A painting by Malevich or Van Doesburg or Kupka has a variety of shapes. But Mondrian does not consist of blue rectangles and red rectangles and yellow rectangles and white rectangles. Mondrian wanted the infinite, and shape is finite. A straight line is infinitely extendable, and the open-ended space between two parallel straight lines is infinitely extendable. The positive and the negative are the causes of all action ... The positive and the negative break up oneness, they are the cause of all unhappiness. The union of the positive and the negative is happiness.

- From David Sylvester, "About Modern Art: Critical Essays, 1948-1997"

Mondrian who was originally dutch, and born in Amersfoort, Netherlands.The family moved to Winterswijk when his father, Pieter Cornelius Mondriaan, was appointed head teacher at a local primary school. Mondrian was introduced to art from a very early age since his father was a qualified drawing teacher, and with his uncle, Fritz Mondriaan (a pupil of Willem Maris of The Hague School of artists).
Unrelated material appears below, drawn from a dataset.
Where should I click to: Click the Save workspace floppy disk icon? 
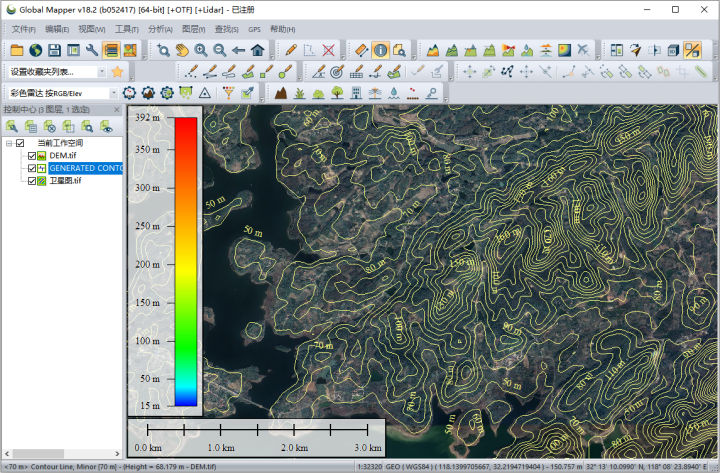click(54, 50)
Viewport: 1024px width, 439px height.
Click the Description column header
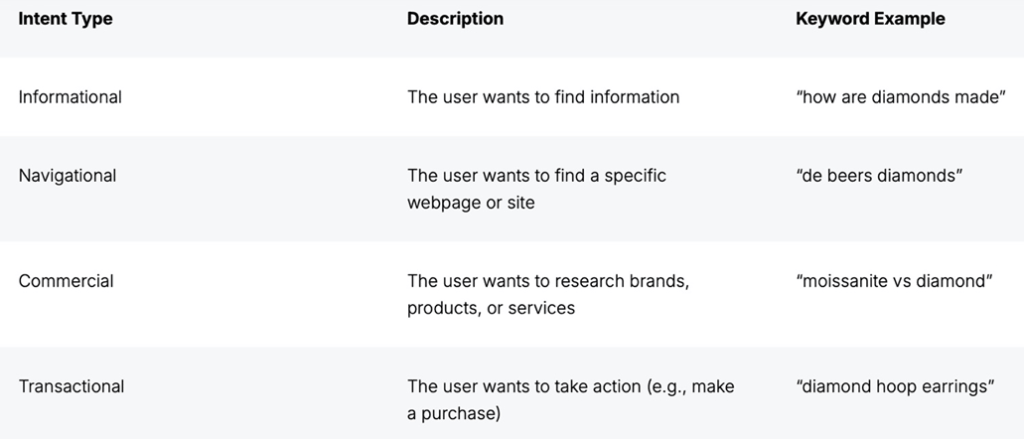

Mondrian often painted and drew along the river Gein. After a strictly Protestant upbringing, in 1892, Mondrian entered the Academy for Fine Art in Amsterdam. He began his career as a teacher in primary education already qualified as a teacher, but while teaching he also practiced painting. In 1908, Mondrian became interested in theosophy which inspired him to do many paintings. In 1911, Mondrian moved to Paris. Then in 1914, he visited the Netherlands for 5 years and returned to France in 1919. In 1938, he moved from London to New York. Finally in 1944, Mondrian died.